Technical information
- Licensing authority: FCC
- Facility ID: 39627
- Class: C2
- ERP: 44,000 watts
- HAAT: 160 m (525 ft)
- Transmitter coordinates: 44°1′32.00″N 90°48′58.00″W﻿ / ﻿44.0255556°N 90.8161111°W

Links
- Public license information: Public file; LMS;
- Webcast: Listen Live
- Website: wlxrradio.com

= WLXR (FM) =

WLXR (96.1 FM, "Mix 96.1 & 97.9") is a radio station broadcasting an adult contemporary music radio format. Licensed to Tomah, Wisconsin, United States, the station serves the greater La Crosse area. The station is owned by Magnum Broadcasting and features programming from AP Radio, Compass Media Networks and Premiere Networks. The station no longer broadcasts in HD radio.

==History==
The station was assigned call sign WTRL-FM on August 8, 1990. On February 7, 1992, the station changed its call sign to WBOG, again on February 3, 1997, to WUSK, and on October 20, 2000, to WXYM. From 2019 to 2020, the station re-broadcast on 107.1 from WKBH-FM HD3 until it became "Alt 107.1." On September 7, 2021, WXYM added Elvis Duran for mornings.

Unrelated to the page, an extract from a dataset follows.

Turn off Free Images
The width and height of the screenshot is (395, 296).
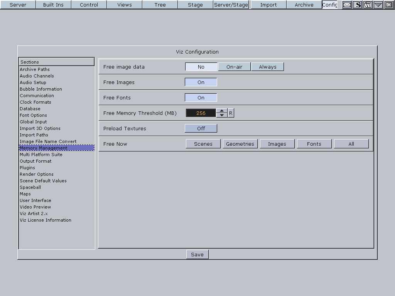(x=201, y=82)
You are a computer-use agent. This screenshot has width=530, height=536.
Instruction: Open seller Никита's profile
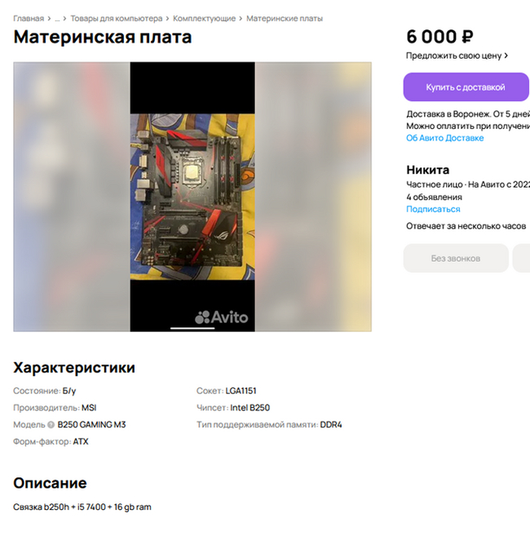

On May 14, 2023, Magnum Communications changed the call sign from WXYM to WLXR-FM, which was the former call sign for WEQL. On May 29, the call sign changed again, to WLXR.

On May 19, 2025, WLXR shifted its format to adult contemporary, branded as "Mix 96.1 & 97.9", simulcasting on translator W250AZ 97.9 FM La Crosse.